Once I had this breakthrough, I also realized that there are so many great things that I got from her. I inherited her adventuresome and independent spirit that took our family from Madison, Wisconsin, where my parents were getting their PhDs up to Fairbanks, Alaska, where I was raised. It was from her that I learned about feminism, gay rights and fighting racism during a time that hardly anyone I knew was talking about these things. She modeled for me the importance of standing up for other people who were being harmed, as she regularly did for her female and Indigenous students.
I ended up writing a letter to her saying (and meaning) words that were previously unimaginable: "I'm glad you are my mom. I know it's been hard, but I'm glad we never gave up on each other."
She's 84 now, and I wish it hadn't taken me so long to get to this point, but I hope we have broken a generational cycle. This problem didn't start with us. My mother had an even worse relationship with her mother than we had.
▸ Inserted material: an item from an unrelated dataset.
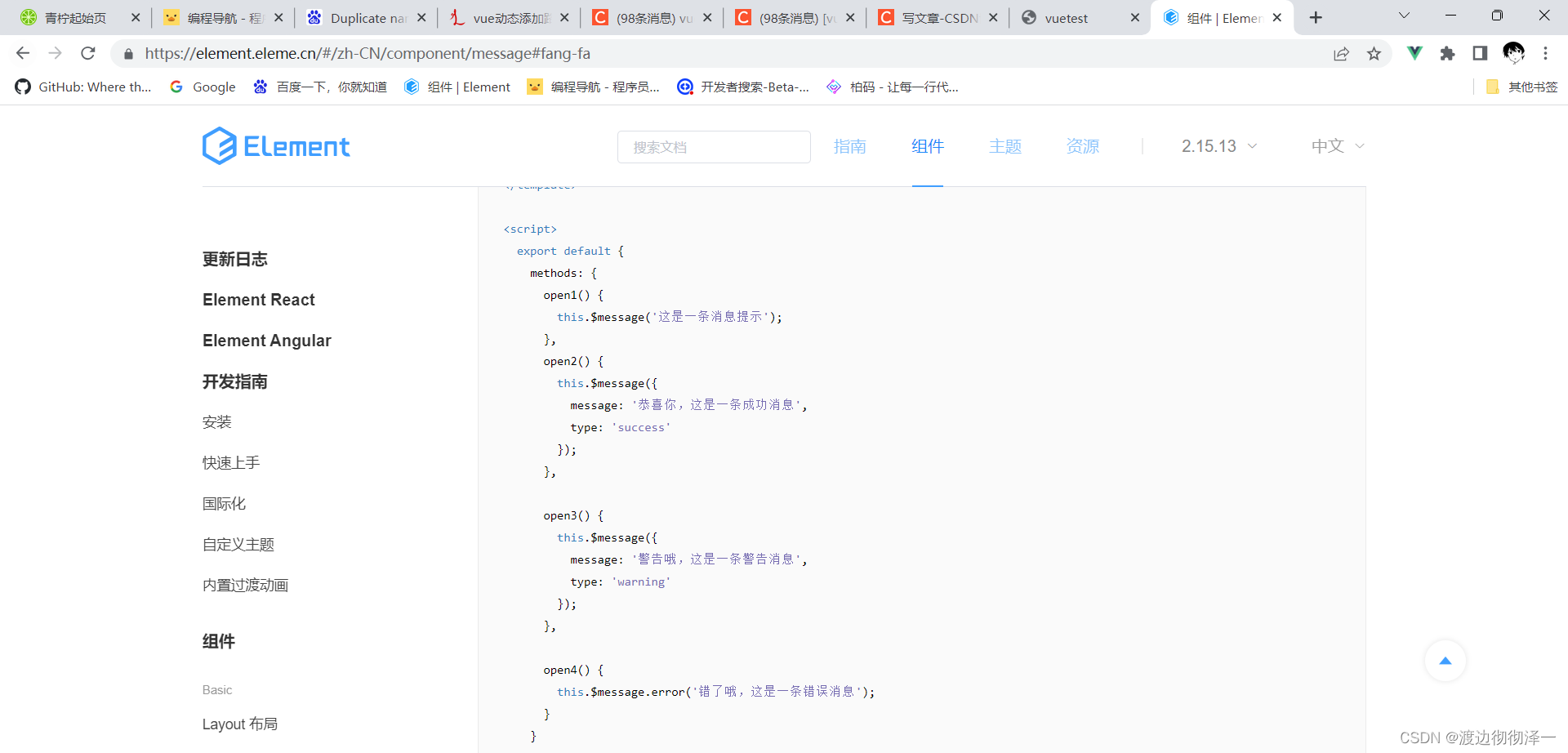Open the 指南 navigation item
Screen dimensions: 1568x753
pyautogui.click(x=850, y=145)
I remember one day when I was in my 20s, my mother told me that my grandmother -- who I adored and was tremendously close to -- had said something to her that was particularly cruel. I couldn't imagine my sweet grandmother saying such a thing. In fact, I was positive that my mother must have misunderstood. But when I asked my grandmother about it later, she admitted she was guilty. "Why would you say something like that?" I asked.
Looking completely puzzled she said, "I don't know."
I often wish I could talk to previous generations of my family to find out how far this cycle of mother-daughter dissension goes, because I've learned that it is often a repeating pattern
. I believe that my grandmother really didn't know why she was mistreating her daughter, because she was almost definitely unconsciously passing on behavior she had experienced.
This story does not end with my mother and me as Instagram-perfect best friends. The truth is, very few people are actually "best friends" with their parents, something to bear in mind before grabbing that box of tissues and descending into a chasm of envy and self-pity as you doomscroll through Mother's Day posts.
Rather than being wrapped up and tied with a perfect bow, this story ends with something different: acceptance and appreciation for what we did have, grace for what we did not and gratitude for the years we have left to try and live a different and imperfect story.